=== Tasks for this exercise ===
**1)** According to the notes on post-Civil War American history, in what year did Washington found Tuskegee Institute?
**2)** From the notes on post-Civil War American history, extract the passage starting at "1893 Address to" and ending at "network (telegraph, railroad)", word for word.
**3)** Carry on the outline notes on post-Civil War American history, beginning right after their final line.

Booker T. Washington and W. E. B. DuBois
Washington wanted to make the best of segregation and promoted black business and industry (founded Tuskegee Institute in Alabama in 1881)
DuBois argued for full black civil rights, political action, and higher education, leading black intellectual

Booker T. Washington's Atlanta Compromise Speech
delivered at Atlanta Cotton States and International exposition in 1895
white Southerners lauded it
DuBois criticized it as accomodationist
Washington recorded portion of this speech in 1903

Western Settlement
14 new states created after the Civil War
migration included African-Americans, Mexicans, Chinese, and Indians
aided by Railroads 200,000 miles by 1897
Homestead Act of 1862 facilitated land settlement
mining, railroad building, open range cattle farming (1866-1886), dry-land farming
male violent culture although exaggerated in movies (44 shootings 1877-1883)

Indians forced to give up their lands
Indians forced to leave their hunting grounds into reservations on least valuable lands
by mid-1880s white hunters destroy buffalo herds, necessary for Indian subsistence
Indians resisted:
Great Sioux War - at Little Bighorn Sioux and Cheyenne Indians surrounded and destroyed George Custer and 210 soldiers - but eventually they also were forced into reservation
Apache Chief Geronimo fought in the Southwest but was captured in 1886
1908 at Wounded Knee, South Dakota soldiers kill 200 Sioux who came to surrender after a Ghost Dance rebellion

1887 Dawes Act:
granted citizenship and land ownership to Indians
land in trust of the tribe for 25 years, then Indians become full citizens
1901 Five Civilized Tribes, by 1924 all Indiansgranted citizenship
as a result, tribes lost 86 out of 130 million acres between 1887-1934

The end of the Frontier
1890 census could no longer locate a frontier line where population was fewer than 2 people per square mile
Frederick Jackson Turner, "The Significance of the Frontier in American History"
1893 Address to the American Historical Association
declared the end of the frontier culture that defined American democracy:
democratic policy
society open to immigration
free market economy
rugged individualism
Turner believed that these features could only survive away from urban America as long as there was land for new settlement
Turner ignored the role of women and nonwhite Americans in frontier culture

Industrialization
the second Industrial Revolution -- since mid-nineteenth century in the United States and Germany
first revolution (Britain) -- textile machines, steam engines, and iron furnaces
second revolution:
national transportation and communication network (telegraph, railroad)

=== Source excerpt ===

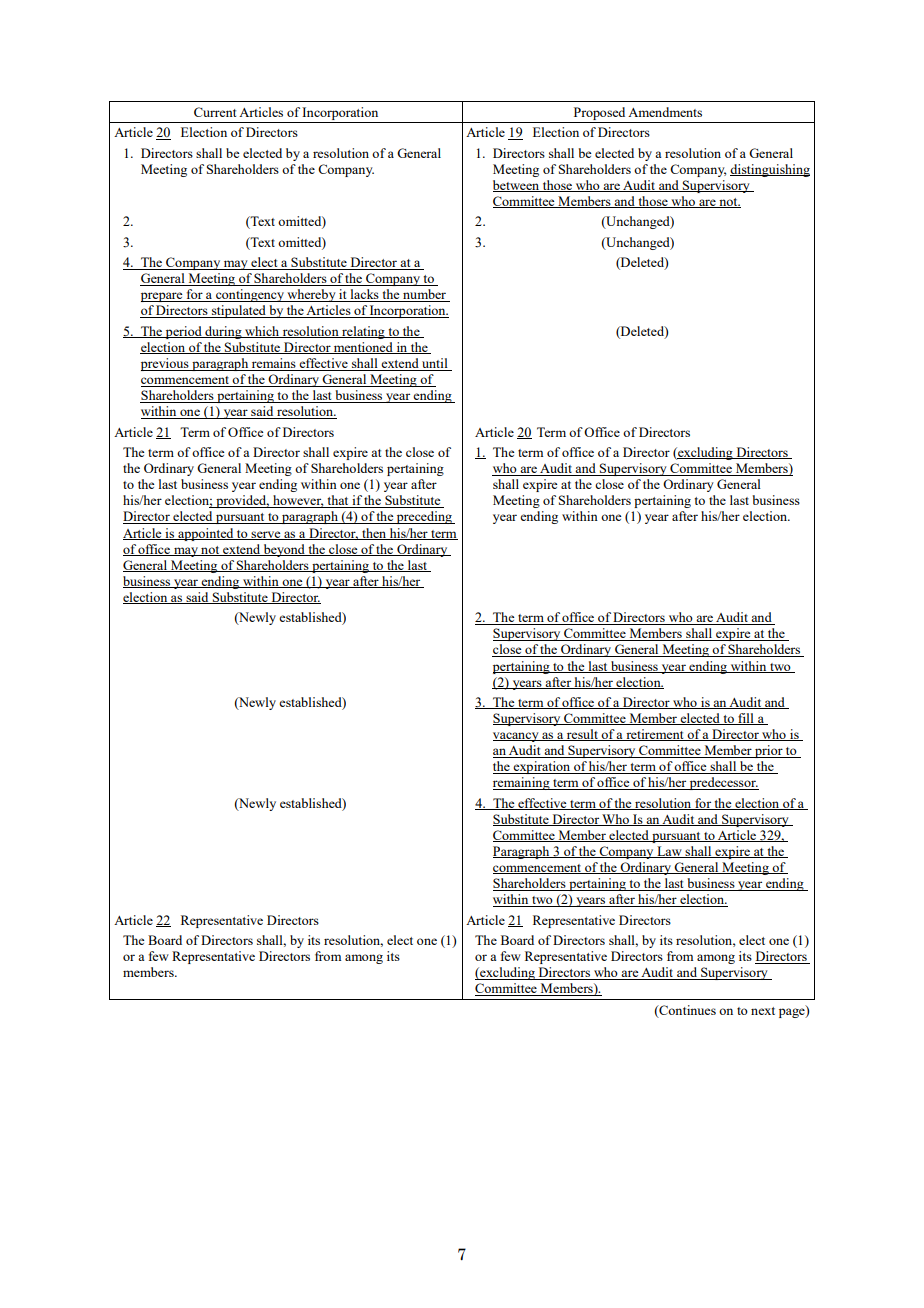 The image size is (924, 1308). What do you see at coordinates (746, 719) in the page?
I see `fill` at bounding box center [746, 719].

=== Responses by task ===
**1)** 1881

**2)**
1893 Address to the American Historical Association
declared the end of the frontier culture that defined American democracy:
democratic policy
society open to immigration
free market economy
rugged individualism
Turner believed that these features could only survive away from urban America as long as there was land for new settlement
Turner ignored the role of women and nonwhite Americans in frontier culture

Industrialization
the second Industrial Revolution -- since mid-nineteenth century in the United States and Germany
first revolution (Britain) -- textile machines, steam engines, and iron furnaces
second revolution:
national transportation and communication network (telegraph, railroad)

**3)**
electric power (trolleys, subways)
scientific research used in industry (telephones, farm machinery, improved industrial production)
result: large-scale capital-intensive industrial production (Rockefeller, & oil, Carnegie and steel)
national market emerged (mail-order Sears and Roebuck catalog, 1890s-)

Labor
labor conditioned worsened
permanent unions emerged
industrial unions (Knights of Labor)
craft unions (American Federation of Labor)
1886 Haymarket riots where during an anarchist meeting someone threw a bomb and killed a policeman. Anarchists were arrested and some hanged.
rise of socialism (Eugene Debs won 6 percent of the popular vote in 1912)
communism (Industrial Workers of the World, or Wobblies)

Urbanization and Popular Culture
1860-1910 urban population grew from 6 million to 44 million; by 1920, more than half lived in cities
created a distinct urban way of life (streetcars, immigrant labor, poverty)

Immigration
in 1900-1910 41 percent of people coming into cities came from abroad
1880- most immigrants came from Southern and Eastern Europe (Jewish, Italian, Polish, etc)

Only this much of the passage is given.